- Entries shown -
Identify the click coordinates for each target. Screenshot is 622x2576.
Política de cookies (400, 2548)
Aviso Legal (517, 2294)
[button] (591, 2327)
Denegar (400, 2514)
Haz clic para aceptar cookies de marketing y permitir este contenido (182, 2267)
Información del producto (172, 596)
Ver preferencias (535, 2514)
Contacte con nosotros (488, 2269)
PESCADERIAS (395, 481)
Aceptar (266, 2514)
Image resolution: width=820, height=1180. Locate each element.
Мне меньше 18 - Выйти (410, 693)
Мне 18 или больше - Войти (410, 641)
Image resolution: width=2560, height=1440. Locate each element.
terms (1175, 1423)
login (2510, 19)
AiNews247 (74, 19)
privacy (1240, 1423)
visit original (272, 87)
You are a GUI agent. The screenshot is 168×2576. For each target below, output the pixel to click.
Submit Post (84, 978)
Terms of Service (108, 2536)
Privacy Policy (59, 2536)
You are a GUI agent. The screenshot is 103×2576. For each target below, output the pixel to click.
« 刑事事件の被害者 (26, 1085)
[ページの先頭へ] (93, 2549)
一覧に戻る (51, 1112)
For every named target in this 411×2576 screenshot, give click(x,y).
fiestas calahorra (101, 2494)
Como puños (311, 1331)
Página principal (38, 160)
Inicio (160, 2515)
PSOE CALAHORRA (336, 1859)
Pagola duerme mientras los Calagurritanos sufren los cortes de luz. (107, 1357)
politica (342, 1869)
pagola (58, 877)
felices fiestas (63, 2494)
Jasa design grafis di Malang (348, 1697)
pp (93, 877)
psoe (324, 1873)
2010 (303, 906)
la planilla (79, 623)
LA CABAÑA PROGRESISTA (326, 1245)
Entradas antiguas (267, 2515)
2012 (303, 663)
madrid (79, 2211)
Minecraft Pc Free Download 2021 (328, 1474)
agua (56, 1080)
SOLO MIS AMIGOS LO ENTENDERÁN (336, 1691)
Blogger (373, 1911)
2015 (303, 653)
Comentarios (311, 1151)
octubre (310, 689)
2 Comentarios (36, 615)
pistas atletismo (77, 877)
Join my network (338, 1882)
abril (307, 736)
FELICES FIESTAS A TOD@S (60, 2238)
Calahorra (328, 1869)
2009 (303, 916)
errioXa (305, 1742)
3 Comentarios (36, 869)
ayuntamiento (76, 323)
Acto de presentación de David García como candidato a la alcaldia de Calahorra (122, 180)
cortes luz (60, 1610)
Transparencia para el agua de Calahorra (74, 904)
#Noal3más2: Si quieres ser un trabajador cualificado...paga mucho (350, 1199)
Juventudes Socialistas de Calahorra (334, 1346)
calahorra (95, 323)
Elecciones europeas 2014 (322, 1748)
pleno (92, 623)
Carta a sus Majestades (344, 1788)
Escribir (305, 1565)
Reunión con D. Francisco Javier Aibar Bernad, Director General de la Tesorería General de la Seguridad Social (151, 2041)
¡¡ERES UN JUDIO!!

- Try it -
Your reply is to repeat, unchanged, the lines above running from the one with "Denegar (400, 2514)" up to and including the one with "Image resolution: width=2560, height=1440.".

- Answer section -
Denegar (400, 2514)
Haz clic para aceptar cookies de marketing y permitir este contenido (182, 2267)
Información del producto (172, 596)
Ver preferencias (535, 2514)
Contacte con nosotros (488, 2269)
PESCADERIAS (395, 481)
Aceptar (266, 2514)
Image resolution: width=820, height=1180. Locate each element.
Мне меньше 18 - Выйти (410, 693)
Мне 18 или больше - Войти (410, 641)
Image resolution: width=2560, height=1440. Locate each element.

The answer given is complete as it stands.